- _WORK TO COMPLETE_: Could you recast every line of the records below as a Markdown table with columns "No." and "Text", one numbered row per line, leaving out blank lines?

===== THE RECORDS =====

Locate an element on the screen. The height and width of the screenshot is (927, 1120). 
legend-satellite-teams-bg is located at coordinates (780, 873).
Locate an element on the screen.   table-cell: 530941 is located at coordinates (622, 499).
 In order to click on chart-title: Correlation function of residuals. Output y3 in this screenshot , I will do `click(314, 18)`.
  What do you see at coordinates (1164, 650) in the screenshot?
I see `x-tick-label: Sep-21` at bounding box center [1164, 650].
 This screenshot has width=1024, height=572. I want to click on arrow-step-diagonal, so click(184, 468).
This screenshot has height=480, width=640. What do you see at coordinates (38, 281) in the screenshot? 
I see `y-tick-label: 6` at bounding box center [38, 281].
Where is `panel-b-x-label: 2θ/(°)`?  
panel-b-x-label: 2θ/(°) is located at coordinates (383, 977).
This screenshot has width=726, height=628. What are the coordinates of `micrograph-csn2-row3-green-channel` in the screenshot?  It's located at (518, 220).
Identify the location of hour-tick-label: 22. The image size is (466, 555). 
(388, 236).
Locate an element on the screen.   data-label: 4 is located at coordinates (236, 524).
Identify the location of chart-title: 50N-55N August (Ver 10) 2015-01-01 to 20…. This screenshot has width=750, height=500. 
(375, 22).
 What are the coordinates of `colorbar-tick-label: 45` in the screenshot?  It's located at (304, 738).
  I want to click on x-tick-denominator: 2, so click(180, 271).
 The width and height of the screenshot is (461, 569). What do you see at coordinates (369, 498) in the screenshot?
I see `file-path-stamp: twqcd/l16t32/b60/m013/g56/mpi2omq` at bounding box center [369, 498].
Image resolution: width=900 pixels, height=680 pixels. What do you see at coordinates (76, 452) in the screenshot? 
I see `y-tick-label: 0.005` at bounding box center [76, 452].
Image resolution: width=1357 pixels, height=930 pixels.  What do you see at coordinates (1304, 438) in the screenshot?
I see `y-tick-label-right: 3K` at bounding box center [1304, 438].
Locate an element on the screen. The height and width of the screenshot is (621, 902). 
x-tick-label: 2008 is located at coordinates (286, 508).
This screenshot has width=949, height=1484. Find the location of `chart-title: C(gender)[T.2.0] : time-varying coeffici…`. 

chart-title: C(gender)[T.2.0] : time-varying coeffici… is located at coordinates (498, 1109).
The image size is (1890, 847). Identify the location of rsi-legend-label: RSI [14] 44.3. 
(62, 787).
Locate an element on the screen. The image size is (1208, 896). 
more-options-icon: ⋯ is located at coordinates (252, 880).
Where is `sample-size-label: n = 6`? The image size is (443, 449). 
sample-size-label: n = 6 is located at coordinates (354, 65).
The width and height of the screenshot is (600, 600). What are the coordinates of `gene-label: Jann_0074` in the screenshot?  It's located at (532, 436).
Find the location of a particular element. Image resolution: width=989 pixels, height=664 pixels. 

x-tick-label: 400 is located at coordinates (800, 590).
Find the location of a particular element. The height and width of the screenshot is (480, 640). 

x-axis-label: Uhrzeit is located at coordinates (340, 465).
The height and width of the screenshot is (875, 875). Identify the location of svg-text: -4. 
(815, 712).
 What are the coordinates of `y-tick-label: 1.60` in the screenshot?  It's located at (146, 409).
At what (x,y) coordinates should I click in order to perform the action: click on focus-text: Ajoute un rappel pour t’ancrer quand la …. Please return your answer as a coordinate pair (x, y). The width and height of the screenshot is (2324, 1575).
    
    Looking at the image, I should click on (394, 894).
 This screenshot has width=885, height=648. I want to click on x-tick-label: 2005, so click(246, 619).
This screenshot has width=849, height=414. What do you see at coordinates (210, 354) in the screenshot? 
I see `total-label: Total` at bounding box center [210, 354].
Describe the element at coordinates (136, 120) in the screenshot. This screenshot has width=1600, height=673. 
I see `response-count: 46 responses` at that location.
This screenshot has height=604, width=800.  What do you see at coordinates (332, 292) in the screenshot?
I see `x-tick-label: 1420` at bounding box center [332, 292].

=====

- _OUTPUT FOR THIS EXERCISE_:
| No. | Text |
|---|---|
| 1 | Locate an element on the screen. The height and width of the screenshot is (927, 1120).  |
| 2 | legend-satellite-teams-bg is located at coordinates (780, 873). |
| 3 | Locate an element on the screen.   table-cell: 530941 is located at coordinates (622, 499). |
| 4 |  In order to click on chart-title: Correlation function of residuals. Output y3 in this screenshot , I will do `click(314, 18)`. |
| 5 |   What do you see at coordinates (1164, 650) in the screenshot? |
| 6 | I see `x-tick-label: Sep-21` at bounding box center [1164, 650]. |
| 7 |  This screenshot has width=1024, height=572. I want to click on arrow-step-diagonal, so click(184, 468). |
| 8 | This screenshot has height=480, width=640. What do you see at coordinates (38, 281) in the screenshot?  |
| 9 | I see `y-tick-label: 6` at bounding box center [38, 281]. |
| 10 | Where is `panel-b-x-label: 2θ/(°)`?   |
| 11 | panel-b-x-label: 2θ/(°) is located at coordinates (383, 977). |
| 12 | This screenshot has width=726, height=628. What are the coordinates of `micrograph-csn2-row3-green-channel` in the screenshot?  It's located at (518, 220). |
| 13 | Identify the location of hour-tick-label: 22. The image size is (466, 555).  |
| 14 | (388, 236). |
| 15 | Locate an element on the screen.   data-label: 4 is located at coordinates (236, 524). |
| 16 | Identify the location of chart-title: 50N-55N August (Ver 10) 2015-01-01 to 20…. This screenshot has width=750, height=500.  |
| 17 | (375, 22). |
| 18 |  What are the coordinates of `colorbar-tick-label: 45` in the screenshot?  It's located at (304, 738). |
| 19 |   I want to click on x-tick-denominator: 2, so click(180, 271). |
| 20 |  The width and height of the screenshot is (461, 569). What do you see at coordinates (369, 498) in the screenshot? |
| 21 | I see `file-path-stamp: twqcd/l16t32/b60/m013/g56/mpi2omq` at bounding box center [369, 498]. |
| 22 | Image resolution: width=900 pixels, height=680 pixels. What do you see at coordinates (76, 452) in the screenshot?  |
| 23 | I see `y-tick-label: 0.005` at bounding box center [76, 452]. |
| 24 | Image resolution: width=1357 pixels, height=930 pixels.  What do you see at coordinates (1304, 438) in the screenshot? |
| 25 | I see `y-tick-label-right: 3K` at bounding box center [1304, 438]. |
| 26 | Locate an element on the screen. The height and width of the screenshot is (621, 902).  |
| 27 | x-tick-label: 2008 is located at coordinates (286, 508). |
| 28 | This screenshot has width=949, height=1484. Find the location of `chart-title: C(gender)[T.2.0] : time-varying coeffici…`.  |
| 29 | chart-title: C(gender)[T.2.0] : time-varying coeffici… is located at coordinates (498, 1109). |
| 30 | The image size is (1890, 847). Identify the location of rsi-legend-label: RSI [14] 44.3.  |
| 31 | (62, 787). |
| 32 | Locate an element on the screen. The image size is (1208, 896).  |
| 33 | more-options-icon: ⋯ is located at coordinates (252, 880). |
| 34 | Where is `sample-size-label: n = 6`? The image size is (443, 449).  |
| 35 | sample-size-label: n = 6 is located at coordinates (354, 65). |
| 36 | The width and height of the screenshot is (600, 600). What are the coordinates of `gene-label: Jann_0074` in the screenshot?  It's located at (532, 436). |
| 37 | Find the location of a particular element. Image resolution: width=989 pixels, height=664 pixels.  |
| 38 | x-tick-label: 400 is located at coordinates (800, 590). |
| 39 | Find the location of a particular element. The height and width of the screenshot is (480, 640).  |
| 40 | x-axis-label: Uhrzeit is located at coordinates (340, 465). |
| 41 | The height and width of the screenshot is (875, 875). Identify the location of svg-text: -4.  |
| 42 | (815, 712). |
| 43 |  What are the coordinates of `y-tick-label: 1.60` in the screenshot?  It's located at (146, 409). |
| 44 | At what (x,y) coordinates should I click in order to perform the action: click on focus-text: Ajoute un rappel pour t’ancrer quand la …. Please return your answer as a coordinate pair (x, y). The width and height of the screenshot is (2324, 1575). |
| 45 |     Looking at the image, I should click on (394, 894). |
| 46 |  This screenshot has width=885, height=648. I want to click on x-tick-label: 2005, so click(246, 619). |
| 47 | This screenshot has width=849, height=414. What do you see at coordinates (210, 354) in the screenshot?  |
| 48 | I see `total-label: Total` at bounding box center [210, 354]. |
| 49 | Describe the element at coordinates (136, 120) in the screenshot. This screenshot has width=1600, height=673.  |
| 50 | I see `response-count: 46 responses` at that location. |
| 51 | This screenshot has height=604, width=800.  What do you see at coordinates (332, 292) in the screenshot? |
| 52 | I see `x-tick-label: 1420` at bounding box center [332, 292]. |